Methods: Data from Nexis Uni consisted of 546 child welfare appeals court opinion documents from 2022 which cite California’s authorizing statute for CPS intervention. Approximately 58% of these appeals were denied, 14% were mostly denied, 22% mostly approved, and 6% were fully approved. A Latent Dirichlet Allocation (LDA) topic model was used to create a distribution across documents to be used as features in an ordinary least squares regression. A seven-topic model was chosen reflecting the most distinction between each topic. All topic labels were synthesized by the author using the first ten words of each grouping. Using the topic weights for each document, an ordinary least squares regression was used to test whether these seven topics were significantly associated with the disposition label. Subsequently, the author conducted deep reading on fully approved appeals by topic.

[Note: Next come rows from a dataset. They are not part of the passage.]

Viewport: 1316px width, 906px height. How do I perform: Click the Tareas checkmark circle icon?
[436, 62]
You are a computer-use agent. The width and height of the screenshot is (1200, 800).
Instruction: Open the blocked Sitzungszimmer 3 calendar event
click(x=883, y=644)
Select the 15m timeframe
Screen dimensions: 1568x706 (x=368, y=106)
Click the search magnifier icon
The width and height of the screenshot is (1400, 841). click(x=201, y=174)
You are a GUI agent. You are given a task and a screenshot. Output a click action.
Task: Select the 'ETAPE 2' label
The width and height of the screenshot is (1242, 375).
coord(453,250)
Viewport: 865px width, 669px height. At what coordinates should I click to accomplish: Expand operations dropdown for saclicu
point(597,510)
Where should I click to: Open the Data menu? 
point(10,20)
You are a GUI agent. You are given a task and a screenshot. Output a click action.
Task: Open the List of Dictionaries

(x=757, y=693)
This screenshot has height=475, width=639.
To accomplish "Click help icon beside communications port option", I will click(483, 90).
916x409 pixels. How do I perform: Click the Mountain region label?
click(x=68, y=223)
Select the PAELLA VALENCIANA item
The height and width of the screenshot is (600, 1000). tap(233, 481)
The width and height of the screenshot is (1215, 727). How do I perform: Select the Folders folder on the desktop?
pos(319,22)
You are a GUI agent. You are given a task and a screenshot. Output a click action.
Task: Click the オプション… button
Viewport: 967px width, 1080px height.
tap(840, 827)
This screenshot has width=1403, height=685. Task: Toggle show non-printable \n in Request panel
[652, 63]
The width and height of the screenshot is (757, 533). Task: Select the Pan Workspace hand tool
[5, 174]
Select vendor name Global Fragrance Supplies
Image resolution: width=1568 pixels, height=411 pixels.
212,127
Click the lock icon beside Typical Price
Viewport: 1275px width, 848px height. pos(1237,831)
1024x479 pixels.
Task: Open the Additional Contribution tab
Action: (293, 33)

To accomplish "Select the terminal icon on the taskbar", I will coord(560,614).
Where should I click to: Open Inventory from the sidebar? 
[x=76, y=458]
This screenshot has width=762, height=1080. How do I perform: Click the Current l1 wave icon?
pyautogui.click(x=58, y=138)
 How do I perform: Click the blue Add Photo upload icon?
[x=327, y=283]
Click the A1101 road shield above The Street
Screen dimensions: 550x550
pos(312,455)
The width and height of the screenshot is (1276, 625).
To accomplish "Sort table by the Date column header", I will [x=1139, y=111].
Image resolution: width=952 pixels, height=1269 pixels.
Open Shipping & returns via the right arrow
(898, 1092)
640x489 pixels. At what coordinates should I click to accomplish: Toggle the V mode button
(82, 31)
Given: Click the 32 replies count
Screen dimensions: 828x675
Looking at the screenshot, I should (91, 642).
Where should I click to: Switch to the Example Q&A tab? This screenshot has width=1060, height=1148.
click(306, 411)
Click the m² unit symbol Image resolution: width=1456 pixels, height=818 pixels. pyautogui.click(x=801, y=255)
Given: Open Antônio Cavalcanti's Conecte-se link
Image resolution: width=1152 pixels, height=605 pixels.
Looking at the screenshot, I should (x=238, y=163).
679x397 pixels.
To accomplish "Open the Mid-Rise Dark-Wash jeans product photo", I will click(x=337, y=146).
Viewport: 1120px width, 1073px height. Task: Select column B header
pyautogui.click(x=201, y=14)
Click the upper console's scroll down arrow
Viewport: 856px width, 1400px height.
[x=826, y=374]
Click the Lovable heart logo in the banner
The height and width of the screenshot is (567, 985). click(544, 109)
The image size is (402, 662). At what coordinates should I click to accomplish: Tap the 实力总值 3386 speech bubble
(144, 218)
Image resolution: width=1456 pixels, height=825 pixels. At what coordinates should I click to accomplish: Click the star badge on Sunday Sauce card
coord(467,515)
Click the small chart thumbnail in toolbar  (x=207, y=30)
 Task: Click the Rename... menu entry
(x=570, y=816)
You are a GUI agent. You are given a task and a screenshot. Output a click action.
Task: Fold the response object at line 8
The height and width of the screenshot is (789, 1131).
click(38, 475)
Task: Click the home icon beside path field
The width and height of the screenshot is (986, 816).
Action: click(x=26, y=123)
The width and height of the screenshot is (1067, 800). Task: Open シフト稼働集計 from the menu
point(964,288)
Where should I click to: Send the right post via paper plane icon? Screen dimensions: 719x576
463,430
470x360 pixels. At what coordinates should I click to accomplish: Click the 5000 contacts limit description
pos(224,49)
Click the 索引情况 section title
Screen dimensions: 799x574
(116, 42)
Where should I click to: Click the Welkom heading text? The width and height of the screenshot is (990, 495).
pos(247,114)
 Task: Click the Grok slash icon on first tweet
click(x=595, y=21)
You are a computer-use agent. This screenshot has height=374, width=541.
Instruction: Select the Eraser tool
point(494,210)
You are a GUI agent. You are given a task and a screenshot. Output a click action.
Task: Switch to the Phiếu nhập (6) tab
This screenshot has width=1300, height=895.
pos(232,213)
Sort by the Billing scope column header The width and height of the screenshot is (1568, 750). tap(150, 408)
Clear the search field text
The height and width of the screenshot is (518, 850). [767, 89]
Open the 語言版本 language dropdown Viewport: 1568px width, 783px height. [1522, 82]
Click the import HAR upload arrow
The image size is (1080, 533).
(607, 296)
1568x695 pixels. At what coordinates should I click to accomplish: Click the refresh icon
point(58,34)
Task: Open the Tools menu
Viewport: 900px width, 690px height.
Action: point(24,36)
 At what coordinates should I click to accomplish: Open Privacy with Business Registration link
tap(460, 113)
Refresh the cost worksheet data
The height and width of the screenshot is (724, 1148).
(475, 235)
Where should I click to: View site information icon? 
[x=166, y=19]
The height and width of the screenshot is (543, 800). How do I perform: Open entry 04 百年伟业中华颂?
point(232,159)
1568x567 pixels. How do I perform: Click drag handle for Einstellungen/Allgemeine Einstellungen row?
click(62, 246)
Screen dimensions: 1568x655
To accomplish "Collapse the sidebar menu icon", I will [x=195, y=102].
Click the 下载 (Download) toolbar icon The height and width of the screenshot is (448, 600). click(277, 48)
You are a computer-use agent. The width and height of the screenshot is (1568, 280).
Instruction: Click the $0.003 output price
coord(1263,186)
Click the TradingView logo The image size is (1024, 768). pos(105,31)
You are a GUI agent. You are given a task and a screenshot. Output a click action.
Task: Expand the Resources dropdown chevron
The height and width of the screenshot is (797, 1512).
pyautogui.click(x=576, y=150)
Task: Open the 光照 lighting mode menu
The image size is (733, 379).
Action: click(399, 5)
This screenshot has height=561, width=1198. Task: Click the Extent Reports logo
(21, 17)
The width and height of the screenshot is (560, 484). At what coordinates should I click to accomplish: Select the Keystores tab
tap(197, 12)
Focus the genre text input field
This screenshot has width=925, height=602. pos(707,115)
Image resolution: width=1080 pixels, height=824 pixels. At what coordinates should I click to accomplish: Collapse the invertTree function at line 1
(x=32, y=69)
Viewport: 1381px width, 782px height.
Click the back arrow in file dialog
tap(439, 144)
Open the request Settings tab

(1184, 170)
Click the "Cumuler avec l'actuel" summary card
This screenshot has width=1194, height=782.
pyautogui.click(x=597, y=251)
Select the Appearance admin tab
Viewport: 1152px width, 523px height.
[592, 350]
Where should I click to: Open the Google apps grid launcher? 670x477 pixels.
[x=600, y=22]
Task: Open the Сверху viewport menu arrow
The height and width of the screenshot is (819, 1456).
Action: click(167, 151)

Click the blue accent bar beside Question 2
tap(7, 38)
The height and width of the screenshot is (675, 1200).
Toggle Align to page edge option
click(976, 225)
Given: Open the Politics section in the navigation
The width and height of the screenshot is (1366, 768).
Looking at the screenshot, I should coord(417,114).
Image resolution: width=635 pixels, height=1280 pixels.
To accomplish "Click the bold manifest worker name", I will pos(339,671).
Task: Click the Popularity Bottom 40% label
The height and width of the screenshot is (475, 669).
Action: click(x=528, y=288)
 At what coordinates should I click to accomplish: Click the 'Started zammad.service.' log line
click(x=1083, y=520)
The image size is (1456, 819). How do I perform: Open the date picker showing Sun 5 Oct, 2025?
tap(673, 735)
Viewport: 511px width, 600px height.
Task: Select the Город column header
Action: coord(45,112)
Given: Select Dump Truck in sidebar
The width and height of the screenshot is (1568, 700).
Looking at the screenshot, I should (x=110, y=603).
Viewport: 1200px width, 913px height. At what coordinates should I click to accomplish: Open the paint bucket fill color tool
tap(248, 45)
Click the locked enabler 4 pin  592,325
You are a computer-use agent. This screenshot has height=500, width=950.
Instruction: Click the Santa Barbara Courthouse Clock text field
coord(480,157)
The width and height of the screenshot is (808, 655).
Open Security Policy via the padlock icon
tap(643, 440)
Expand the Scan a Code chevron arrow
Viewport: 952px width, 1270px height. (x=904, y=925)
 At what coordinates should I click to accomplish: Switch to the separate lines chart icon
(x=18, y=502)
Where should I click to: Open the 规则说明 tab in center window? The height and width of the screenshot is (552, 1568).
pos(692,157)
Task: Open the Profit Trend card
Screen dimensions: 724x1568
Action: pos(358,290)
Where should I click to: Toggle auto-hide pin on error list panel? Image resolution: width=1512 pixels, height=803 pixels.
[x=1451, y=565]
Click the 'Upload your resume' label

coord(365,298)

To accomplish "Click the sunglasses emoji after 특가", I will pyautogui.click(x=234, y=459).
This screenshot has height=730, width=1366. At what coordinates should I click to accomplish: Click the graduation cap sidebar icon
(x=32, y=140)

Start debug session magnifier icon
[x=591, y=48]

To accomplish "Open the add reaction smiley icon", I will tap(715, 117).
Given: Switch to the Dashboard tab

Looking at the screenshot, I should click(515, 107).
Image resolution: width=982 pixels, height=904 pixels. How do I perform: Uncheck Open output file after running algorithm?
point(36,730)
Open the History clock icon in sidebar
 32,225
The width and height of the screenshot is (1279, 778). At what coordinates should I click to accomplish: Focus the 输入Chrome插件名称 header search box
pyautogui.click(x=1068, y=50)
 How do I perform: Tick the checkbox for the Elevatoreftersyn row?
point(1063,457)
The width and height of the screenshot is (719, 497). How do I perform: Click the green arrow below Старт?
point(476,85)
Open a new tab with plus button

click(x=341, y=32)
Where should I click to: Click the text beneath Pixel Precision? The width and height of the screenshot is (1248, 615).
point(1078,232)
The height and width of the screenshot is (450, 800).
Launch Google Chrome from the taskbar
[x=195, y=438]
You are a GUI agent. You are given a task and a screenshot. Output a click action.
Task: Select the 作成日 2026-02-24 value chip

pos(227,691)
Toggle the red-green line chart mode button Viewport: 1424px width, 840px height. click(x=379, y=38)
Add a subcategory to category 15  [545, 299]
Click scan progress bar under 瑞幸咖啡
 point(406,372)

Results: Several topics were negatively associated with the outcome of the appeal: cases involving domestic violence/drug use by parents (β = -0.92, SE=0.15, p<0.001), custody disputes over minors (β = -0.73, SE=0.30, p=0.015), infants with physical injuries (β = -0.37, SE=0.24, p=0.125), and where parental rights were already terminated (β = -0.05, SE=0.28, p=0.871). The only positively associated topic was whether a case involved provisions of the Indian Child Welfare Act (ICWA) (β = 0.04, SE=0.24, p=0.125). However, most estimated coefficients were not statistically significant at the 5% level except domestic violence/drug use. Subsequent deep reading revealed accurate topic modeling and evidence that the appellate courts corrected consequential errors in cases of full approval. For instance, one judge reversed a lower court’s decision approving CPS’ jurisdiction of an infant who was found to have solely medical reasons for a subdural hematoma and no physical abuse by his mother who filed the appeal. Another appeal decision reversed the juvenile court’s findings that a father was a perpetrator of maltreatment when there was no evidence to support the claim. Yet another judge reversed approval by the juvenile court for CPS to remove children against their wishes from prospective adoptive parents to live with unfamiliar kin in another state.

Implications: Although successful appeals constitute a minority of cases, preliminary evidence of appellate courts correcting harmful systemic errors highlight a promising avenue to bolster support for vulnerable families and children involved in CPS.